▶ WORK TO BE COMPLETED: Count the lines in the entries below that contain the string "plus", matching case exactly, and give only the number.

-- BEGIN DATA EXTRACT --

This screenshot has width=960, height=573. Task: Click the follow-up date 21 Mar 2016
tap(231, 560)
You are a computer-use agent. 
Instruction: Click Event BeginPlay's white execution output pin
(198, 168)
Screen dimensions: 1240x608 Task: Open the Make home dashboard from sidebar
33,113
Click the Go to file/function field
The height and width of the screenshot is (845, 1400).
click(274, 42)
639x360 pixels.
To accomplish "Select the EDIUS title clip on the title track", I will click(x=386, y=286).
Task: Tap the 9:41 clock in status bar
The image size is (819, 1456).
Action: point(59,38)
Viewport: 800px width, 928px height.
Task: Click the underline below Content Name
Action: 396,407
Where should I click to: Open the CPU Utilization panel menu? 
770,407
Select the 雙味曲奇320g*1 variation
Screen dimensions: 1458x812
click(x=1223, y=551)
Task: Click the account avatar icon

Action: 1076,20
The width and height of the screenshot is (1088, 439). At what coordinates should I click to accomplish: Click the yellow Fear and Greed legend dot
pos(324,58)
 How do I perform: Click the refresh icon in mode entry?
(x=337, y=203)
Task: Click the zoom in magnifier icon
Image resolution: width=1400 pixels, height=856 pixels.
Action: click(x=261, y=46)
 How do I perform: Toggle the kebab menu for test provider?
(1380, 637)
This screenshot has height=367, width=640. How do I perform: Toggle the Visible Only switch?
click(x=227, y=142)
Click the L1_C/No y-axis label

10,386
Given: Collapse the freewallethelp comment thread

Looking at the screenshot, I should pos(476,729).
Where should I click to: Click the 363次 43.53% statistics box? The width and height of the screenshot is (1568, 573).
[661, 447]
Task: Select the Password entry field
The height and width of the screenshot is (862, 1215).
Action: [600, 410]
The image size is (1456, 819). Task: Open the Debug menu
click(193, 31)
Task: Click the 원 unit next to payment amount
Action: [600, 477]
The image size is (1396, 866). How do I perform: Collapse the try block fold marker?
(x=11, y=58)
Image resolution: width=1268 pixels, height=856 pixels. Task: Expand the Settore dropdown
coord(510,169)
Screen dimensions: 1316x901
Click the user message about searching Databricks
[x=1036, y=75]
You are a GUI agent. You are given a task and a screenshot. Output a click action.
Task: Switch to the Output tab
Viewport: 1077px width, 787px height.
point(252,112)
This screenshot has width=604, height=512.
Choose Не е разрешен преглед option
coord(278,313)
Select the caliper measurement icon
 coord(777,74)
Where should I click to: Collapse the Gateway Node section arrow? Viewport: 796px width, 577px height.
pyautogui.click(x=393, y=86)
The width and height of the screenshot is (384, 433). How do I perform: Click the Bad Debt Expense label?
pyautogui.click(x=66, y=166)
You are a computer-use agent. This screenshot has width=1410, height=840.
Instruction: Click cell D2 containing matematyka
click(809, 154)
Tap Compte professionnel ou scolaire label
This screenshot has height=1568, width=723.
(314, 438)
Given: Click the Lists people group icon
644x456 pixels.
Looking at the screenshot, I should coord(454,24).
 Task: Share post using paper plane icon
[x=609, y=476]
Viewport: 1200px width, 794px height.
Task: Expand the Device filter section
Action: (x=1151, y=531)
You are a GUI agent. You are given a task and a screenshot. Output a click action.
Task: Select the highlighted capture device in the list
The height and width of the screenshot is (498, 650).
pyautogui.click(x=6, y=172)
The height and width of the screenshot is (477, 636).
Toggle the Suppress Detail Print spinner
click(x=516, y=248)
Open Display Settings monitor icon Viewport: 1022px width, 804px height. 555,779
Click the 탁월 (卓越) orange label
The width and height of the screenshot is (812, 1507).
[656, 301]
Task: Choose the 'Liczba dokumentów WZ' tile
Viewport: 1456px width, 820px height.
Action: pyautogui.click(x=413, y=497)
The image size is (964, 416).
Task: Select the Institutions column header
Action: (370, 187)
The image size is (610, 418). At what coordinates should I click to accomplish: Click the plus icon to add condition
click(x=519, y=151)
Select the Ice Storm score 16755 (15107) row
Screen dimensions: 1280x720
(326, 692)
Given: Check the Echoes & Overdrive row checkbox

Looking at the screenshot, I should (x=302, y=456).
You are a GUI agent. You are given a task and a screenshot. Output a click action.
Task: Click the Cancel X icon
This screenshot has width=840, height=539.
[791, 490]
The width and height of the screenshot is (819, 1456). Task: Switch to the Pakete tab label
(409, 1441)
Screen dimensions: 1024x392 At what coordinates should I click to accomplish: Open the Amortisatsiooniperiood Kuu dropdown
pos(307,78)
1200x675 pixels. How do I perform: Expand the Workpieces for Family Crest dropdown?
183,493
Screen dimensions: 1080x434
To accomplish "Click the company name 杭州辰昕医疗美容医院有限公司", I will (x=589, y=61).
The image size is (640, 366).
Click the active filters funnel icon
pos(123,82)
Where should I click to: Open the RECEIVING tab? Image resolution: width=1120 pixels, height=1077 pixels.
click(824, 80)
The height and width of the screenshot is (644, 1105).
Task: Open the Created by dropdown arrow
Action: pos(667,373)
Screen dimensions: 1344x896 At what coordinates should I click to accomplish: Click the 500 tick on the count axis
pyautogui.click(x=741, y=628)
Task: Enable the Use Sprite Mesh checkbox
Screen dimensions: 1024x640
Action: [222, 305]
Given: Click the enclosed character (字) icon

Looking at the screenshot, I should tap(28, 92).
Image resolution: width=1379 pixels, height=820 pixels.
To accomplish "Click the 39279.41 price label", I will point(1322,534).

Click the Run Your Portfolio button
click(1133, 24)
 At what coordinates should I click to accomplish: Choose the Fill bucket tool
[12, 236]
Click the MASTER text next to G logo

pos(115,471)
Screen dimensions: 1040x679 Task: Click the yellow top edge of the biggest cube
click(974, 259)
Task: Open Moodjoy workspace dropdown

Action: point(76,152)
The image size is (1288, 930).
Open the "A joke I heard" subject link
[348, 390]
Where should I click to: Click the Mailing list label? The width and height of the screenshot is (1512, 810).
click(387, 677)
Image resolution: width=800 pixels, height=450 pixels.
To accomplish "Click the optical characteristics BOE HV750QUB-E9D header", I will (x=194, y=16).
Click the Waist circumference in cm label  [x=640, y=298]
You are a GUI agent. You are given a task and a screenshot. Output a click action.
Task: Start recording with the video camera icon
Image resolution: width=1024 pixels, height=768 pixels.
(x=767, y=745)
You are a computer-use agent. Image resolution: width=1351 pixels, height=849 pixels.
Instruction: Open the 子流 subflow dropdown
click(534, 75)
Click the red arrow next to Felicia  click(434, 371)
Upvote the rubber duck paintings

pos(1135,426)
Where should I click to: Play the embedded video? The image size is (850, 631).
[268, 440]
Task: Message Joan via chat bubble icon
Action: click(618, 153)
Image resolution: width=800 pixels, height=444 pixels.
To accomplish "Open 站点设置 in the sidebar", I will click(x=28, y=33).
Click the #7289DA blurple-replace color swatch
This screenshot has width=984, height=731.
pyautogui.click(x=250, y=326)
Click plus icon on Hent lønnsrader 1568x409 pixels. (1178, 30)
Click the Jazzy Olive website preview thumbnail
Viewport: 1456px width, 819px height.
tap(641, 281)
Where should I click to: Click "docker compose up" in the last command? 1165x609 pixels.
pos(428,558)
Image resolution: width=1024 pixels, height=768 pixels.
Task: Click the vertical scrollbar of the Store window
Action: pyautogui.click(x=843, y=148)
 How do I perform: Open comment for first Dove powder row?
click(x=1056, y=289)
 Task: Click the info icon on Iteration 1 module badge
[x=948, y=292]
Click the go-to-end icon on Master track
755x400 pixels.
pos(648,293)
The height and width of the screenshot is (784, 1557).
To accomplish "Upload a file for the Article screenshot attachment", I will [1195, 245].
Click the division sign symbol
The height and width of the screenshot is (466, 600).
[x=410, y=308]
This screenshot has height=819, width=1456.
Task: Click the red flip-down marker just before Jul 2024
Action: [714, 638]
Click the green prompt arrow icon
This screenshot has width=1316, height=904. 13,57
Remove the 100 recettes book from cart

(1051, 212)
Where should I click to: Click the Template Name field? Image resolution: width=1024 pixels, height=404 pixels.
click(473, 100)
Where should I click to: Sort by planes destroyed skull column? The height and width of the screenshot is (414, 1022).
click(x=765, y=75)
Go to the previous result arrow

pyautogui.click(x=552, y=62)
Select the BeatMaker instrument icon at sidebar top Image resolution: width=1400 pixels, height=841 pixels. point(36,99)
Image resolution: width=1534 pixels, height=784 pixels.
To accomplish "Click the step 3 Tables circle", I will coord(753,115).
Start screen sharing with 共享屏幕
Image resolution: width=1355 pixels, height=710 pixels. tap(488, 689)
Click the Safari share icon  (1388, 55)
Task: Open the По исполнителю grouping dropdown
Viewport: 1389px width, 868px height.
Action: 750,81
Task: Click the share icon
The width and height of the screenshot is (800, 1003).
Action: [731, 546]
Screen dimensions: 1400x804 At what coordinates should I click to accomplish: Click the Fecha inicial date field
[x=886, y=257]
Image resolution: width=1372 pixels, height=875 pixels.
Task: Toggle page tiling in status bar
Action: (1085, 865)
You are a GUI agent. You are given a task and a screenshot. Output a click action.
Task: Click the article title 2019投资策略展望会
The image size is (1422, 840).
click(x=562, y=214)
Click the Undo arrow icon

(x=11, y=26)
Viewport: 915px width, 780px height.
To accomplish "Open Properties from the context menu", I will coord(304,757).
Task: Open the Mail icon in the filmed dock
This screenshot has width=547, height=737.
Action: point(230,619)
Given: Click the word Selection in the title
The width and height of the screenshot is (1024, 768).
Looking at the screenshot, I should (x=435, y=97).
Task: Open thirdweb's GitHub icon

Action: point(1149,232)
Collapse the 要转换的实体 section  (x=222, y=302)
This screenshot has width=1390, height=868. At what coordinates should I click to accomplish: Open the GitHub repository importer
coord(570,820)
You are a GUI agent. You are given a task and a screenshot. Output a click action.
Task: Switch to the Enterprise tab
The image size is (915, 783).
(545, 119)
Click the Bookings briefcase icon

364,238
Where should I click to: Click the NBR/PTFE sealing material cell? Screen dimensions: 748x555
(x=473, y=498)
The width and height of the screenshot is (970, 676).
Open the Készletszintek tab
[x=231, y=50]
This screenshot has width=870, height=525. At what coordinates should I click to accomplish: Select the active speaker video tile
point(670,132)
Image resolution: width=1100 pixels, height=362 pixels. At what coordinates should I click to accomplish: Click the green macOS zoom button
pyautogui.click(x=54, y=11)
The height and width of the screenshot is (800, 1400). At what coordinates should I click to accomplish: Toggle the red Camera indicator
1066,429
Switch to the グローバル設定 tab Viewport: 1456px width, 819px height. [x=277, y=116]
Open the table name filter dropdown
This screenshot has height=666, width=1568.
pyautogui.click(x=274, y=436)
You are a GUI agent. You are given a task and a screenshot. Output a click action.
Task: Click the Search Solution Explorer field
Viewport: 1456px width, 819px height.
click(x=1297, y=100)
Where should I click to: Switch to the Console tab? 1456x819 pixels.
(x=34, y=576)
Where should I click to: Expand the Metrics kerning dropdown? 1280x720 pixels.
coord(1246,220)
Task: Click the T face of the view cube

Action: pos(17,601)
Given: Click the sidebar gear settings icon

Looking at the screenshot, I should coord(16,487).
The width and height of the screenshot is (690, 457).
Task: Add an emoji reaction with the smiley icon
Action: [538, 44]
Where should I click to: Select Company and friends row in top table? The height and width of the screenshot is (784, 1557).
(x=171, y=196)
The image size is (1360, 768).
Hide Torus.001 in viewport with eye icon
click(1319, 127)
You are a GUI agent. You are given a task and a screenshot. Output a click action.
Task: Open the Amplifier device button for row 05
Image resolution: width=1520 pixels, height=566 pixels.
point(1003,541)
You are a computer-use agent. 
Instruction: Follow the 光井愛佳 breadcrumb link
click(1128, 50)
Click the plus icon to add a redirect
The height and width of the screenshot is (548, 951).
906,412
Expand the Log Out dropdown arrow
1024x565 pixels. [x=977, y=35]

-- END DATA EXTRACT --

▶ REPLY TO THE EXERCISE: 3